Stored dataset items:
----
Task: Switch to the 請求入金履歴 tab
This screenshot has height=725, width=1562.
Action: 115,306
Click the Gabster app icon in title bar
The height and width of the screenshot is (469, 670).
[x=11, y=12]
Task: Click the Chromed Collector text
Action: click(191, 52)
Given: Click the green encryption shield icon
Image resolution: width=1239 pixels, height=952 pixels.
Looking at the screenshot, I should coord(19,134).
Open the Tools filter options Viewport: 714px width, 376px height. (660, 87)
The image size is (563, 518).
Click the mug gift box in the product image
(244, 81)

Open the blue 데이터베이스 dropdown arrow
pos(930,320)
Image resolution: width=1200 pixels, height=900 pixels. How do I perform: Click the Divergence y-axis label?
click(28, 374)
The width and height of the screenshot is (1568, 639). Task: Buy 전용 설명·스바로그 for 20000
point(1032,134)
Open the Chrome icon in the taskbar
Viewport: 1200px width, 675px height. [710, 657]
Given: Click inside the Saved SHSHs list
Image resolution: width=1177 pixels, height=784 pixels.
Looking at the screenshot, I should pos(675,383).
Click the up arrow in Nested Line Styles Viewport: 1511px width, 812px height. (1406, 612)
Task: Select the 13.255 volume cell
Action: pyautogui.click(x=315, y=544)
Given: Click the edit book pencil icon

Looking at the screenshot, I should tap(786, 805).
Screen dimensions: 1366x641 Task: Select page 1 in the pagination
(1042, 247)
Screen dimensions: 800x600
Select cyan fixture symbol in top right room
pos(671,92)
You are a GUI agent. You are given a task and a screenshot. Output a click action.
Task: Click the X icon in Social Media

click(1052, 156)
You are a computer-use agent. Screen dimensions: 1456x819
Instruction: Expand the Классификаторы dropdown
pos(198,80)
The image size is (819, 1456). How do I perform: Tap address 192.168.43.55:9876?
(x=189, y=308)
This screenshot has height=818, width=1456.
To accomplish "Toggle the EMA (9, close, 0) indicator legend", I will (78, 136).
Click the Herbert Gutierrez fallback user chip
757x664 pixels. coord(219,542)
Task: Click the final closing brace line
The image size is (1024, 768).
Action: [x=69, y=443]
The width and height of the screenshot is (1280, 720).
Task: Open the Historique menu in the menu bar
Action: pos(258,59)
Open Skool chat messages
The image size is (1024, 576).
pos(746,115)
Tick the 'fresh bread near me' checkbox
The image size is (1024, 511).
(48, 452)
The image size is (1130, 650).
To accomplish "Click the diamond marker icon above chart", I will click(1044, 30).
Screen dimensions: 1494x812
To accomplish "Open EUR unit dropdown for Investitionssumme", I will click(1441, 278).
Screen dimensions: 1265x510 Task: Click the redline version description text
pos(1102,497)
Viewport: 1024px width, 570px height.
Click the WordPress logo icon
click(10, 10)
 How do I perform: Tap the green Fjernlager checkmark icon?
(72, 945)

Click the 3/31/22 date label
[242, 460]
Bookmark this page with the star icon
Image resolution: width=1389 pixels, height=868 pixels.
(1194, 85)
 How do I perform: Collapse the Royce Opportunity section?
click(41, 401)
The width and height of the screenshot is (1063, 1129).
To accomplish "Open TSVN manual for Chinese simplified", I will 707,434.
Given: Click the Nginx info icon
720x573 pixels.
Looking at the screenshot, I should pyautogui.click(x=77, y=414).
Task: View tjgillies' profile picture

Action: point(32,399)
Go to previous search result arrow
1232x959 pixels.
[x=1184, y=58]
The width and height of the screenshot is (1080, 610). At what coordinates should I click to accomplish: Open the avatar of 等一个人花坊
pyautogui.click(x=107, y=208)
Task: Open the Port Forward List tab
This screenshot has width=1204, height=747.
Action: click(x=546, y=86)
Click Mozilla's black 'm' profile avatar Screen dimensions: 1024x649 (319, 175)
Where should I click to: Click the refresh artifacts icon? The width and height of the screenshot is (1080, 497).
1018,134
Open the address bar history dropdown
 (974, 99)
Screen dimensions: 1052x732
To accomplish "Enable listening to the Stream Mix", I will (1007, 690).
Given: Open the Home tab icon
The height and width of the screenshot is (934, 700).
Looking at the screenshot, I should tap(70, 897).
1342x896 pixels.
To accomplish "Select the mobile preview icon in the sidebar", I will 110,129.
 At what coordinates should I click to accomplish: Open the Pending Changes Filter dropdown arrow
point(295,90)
----
[What you are asked to do] Using the data above, count every line that contains the word "will", then give the count and nothing more.

[Reply to the exercise] 6